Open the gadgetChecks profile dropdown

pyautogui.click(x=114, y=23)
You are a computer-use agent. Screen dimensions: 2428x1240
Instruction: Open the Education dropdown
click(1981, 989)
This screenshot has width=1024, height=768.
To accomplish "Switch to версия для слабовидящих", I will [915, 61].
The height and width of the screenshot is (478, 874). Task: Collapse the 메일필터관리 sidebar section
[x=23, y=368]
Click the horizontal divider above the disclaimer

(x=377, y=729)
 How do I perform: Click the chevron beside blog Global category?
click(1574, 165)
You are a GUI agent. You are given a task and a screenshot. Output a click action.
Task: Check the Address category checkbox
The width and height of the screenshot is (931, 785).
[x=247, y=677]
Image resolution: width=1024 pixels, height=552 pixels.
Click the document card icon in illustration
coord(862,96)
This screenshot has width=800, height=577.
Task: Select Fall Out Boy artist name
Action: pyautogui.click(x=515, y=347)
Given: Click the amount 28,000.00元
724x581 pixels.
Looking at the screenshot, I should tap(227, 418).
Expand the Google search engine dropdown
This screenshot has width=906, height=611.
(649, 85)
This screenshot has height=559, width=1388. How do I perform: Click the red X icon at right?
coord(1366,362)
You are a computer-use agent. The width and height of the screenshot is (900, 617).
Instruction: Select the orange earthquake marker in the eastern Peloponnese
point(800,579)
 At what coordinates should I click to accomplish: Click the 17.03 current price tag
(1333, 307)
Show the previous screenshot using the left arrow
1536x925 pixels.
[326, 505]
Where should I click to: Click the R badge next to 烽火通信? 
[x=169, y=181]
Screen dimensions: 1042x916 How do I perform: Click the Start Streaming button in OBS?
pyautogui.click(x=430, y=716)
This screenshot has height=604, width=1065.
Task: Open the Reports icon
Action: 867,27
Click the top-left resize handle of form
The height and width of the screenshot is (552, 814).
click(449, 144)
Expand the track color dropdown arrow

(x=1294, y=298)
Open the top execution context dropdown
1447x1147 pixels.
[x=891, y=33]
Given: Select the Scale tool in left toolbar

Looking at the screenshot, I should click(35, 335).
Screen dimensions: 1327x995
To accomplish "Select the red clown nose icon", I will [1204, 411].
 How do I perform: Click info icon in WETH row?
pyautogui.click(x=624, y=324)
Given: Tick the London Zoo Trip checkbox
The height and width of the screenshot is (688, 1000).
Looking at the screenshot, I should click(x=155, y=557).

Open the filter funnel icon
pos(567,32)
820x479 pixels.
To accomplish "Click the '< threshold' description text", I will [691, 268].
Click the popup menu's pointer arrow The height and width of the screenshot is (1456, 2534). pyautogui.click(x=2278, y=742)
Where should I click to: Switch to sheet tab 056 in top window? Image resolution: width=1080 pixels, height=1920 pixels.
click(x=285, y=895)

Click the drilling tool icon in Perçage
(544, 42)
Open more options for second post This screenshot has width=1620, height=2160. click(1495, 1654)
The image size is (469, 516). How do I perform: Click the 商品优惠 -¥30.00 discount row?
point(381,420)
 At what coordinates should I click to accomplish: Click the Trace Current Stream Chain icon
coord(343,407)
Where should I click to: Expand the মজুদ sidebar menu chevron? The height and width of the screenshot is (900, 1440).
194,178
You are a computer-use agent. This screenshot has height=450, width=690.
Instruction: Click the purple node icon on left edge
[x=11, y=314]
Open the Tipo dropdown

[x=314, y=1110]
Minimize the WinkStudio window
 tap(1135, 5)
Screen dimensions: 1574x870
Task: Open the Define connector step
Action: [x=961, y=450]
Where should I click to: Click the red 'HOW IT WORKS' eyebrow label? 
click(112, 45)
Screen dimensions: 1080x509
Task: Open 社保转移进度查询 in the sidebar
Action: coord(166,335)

+ + + + + + +

TASK PROMPT -> Nothing should be dropped: transcribe all the material exactly.

WRITTEN RESPONSE ->
Open the gadgetChecks profile dropdown

pyautogui.click(x=114, y=23)
You are a computer-use agent. Screen dimensions: 2428x1240
Instruction: Open the Education dropdown
click(1981, 989)
This screenshot has width=1024, height=768.
To accomplish "Switch to версия для слабовидящих", I will [915, 61].
The height and width of the screenshot is (478, 874). Task: Collapse the 메일필터관리 sidebar section
[x=23, y=368]
Click the horizontal divider above the disclaimer

(x=377, y=729)
 How do I perform: Click the chevron beside blog Global category?
click(1574, 165)
You are a GUI agent. You are given a task and a screenshot. Output a click action.
Task: Check the Address category checkbox
The width and height of the screenshot is (931, 785).
[x=247, y=677]
Image resolution: width=1024 pixels, height=552 pixels.
Click the document card icon in illustration
coord(862,96)
This screenshot has width=800, height=577.
Task: Select Fall Out Boy artist name
Action: pyautogui.click(x=515, y=347)
Given: Click the amount 28,000.00元
724x581 pixels.
Looking at the screenshot, I should tap(227, 418).
Expand the Google search engine dropdown
This screenshot has width=906, height=611.
(649, 85)
This screenshot has height=559, width=1388. How do I perform: Click the red X icon at right?
coord(1366,362)
You are a computer-use agent. The width and height of the screenshot is (900, 617).
Instruction: Select the orange earthquake marker in the eastern Peloponnese
point(800,579)
 At what coordinates should I click to accomplish: Click the 17.03 current price tag
(1333, 307)
Show the previous screenshot using the left arrow
1536x925 pixels.
[326, 505]
Where should I click to: Click the R badge next to 烽火通信? 
[x=169, y=181]
Screen dimensions: 1042x916 How do I perform: Click the Start Streaming button in OBS?
pyautogui.click(x=430, y=716)
This screenshot has height=604, width=1065.
Task: Open the Reports icon
Action: 867,27
Click the top-left resize handle of form
The height and width of the screenshot is (552, 814).
click(449, 144)
Expand the track color dropdown arrow

(x=1294, y=298)
Open the top execution context dropdown
1447x1147 pixels.
[x=891, y=33]
Given: Select the Scale tool in left toolbar

Looking at the screenshot, I should click(35, 335).
Screen dimensions: 1327x995
To accomplish "Select the red clown nose icon", I will [1204, 411].
 How do I perform: Click info icon in WETH row?
pyautogui.click(x=624, y=324)
Given: Tick the London Zoo Trip checkbox
The height and width of the screenshot is (688, 1000).
Looking at the screenshot, I should click(x=155, y=557).

Open the filter funnel icon
pos(567,32)
820x479 pixels.
To accomplish "Click the '< threshold' description text", I will [691, 268].
Click the popup menu's pointer arrow The height and width of the screenshot is (1456, 2534). pyautogui.click(x=2278, y=742)
Where should I click to: Switch to sheet tab 056 in top window? Image resolution: width=1080 pixels, height=1920 pixels.
click(x=285, y=895)

Click the drilling tool icon in Perçage
(544, 42)
Open more options for second post This screenshot has width=1620, height=2160. click(1495, 1654)
The image size is (469, 516). How do I perform: Click the 商品优惠 -¥30.00 discount row?
point(381,420)
 At what coordinates should I click to accomplish: Click the Trace Current Stream Chain icon
coord(343,407)
Where should I click to: Expand the মজুদ sidebar menu chevron? The height and width of the screenshot is (900, 1440).
194,178
You are a computer-use agent. This screenshot has height=450, width=690.
Instruction: Click the purple node icon on left edge
[x=11, y=314]
Open the Tipo dropdown

[x=314, y=1110]
Minimize the WinkStudio window
 tap(1135, 5)
Screen dimensions: 1574x870
Task: Open the Define connector step
Action: [x=961, y=450]
Where should I click to: Click the red 'HOW IT WORKS' eyebrow label? 
click(112, 45)
Screen dimensions: 1080x509
Task: Open 社保转移进度查询 in the sidebar
Action: coord(166,335)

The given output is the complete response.